3. Know the exact trigonometric value:
- The exact value of [tex]\(\sin 30^{\circ}\)[/tex] is known to be [tex]\(\frac{1}{2}\)[/tex].
Putting this all together, we conclude that:
[tex]\(\sin 30^{\circ} = \frac{1}{2}\)[/tex]
Given the options:
A. [tex]\(\frac{1}{\sqrt{3}}\)[/tex]
B. [tex]\(\frac{1}{\sqrt{2}}\)[/tex]
C. 1
D. [tex]\(\frac{\sqrt{3}}{2}\)[/tex]
E. [tex]\(\frac{1}{2}\)[/tex]
F. [tex]\(\sqrt{3}\)[/tex]
The correct answer is option E: [tex]\(\frac{1}{2}\)[/tex].
1. Understand that [tex]\(30^{\circ}\)[/tex] is an angle in a right-angled triangle:
- In a right-angled triangle with one of the angles being [tex]\(30^{\circ}\)[/tex], the sine function is defined as the ratio of the length of the opposite side to the hypotenuse.
2. Recall the exact values or use a calculator for basic trigonometric functions:
- The sine of [tex]\(30^{\circ}\)[/tex] is a well-known trigonometric identity that we often encounter in geometry and trigonometry.
3. Know the exact trigonometric value:
- The exact value of [tex]\(\sin 30^{\circ}\)[/tex] is known to be [tex]\(\frac{1}{2}\)[/tex].
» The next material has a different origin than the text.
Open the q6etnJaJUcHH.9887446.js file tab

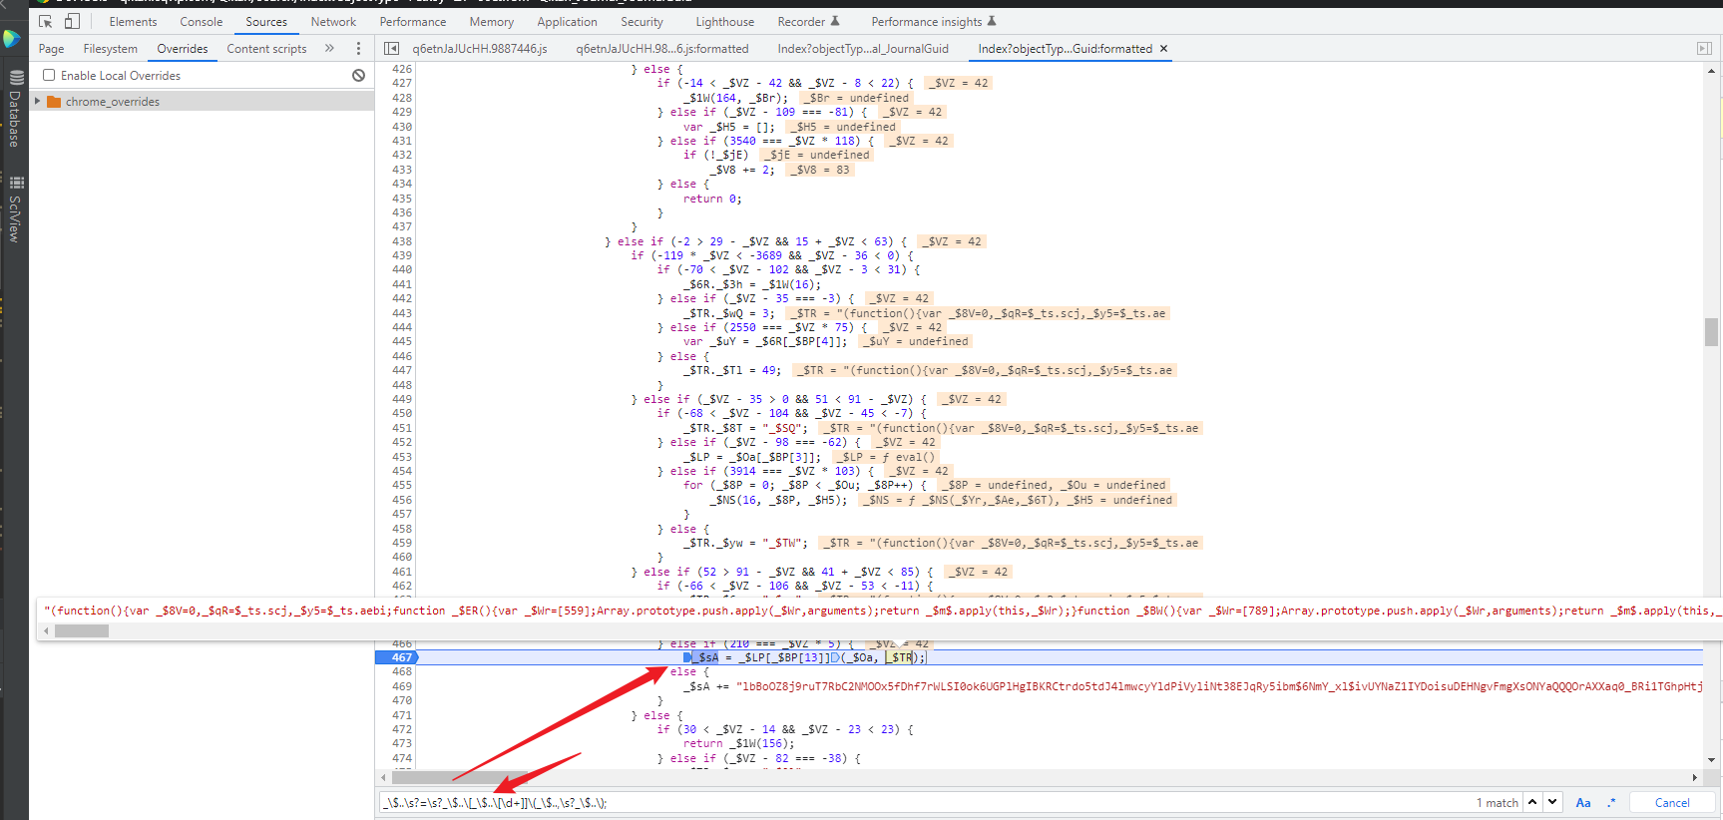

Putting this all together, we conclude that:
[tex]\(\sin 30^{\circ} = \frac{1}{2}\)[/tex]
Given the options:
A. [tex]\(\frac{1}{\sqrt{3}}\)[/tex]
B. [tex]\(\frac{1}{\sqrt{2}}\)[/tex]
C. 1
D. [tex]\(\frac{\sqrt{3}}{2}\)[/tex]
E. [tex]\(\frac{1}{2}\)[/tex]
F. [tex]\(\sqrt{3}\)[/tex]
The correct answer is option E: [tex]\(\frac{1}{2}\)[/tex].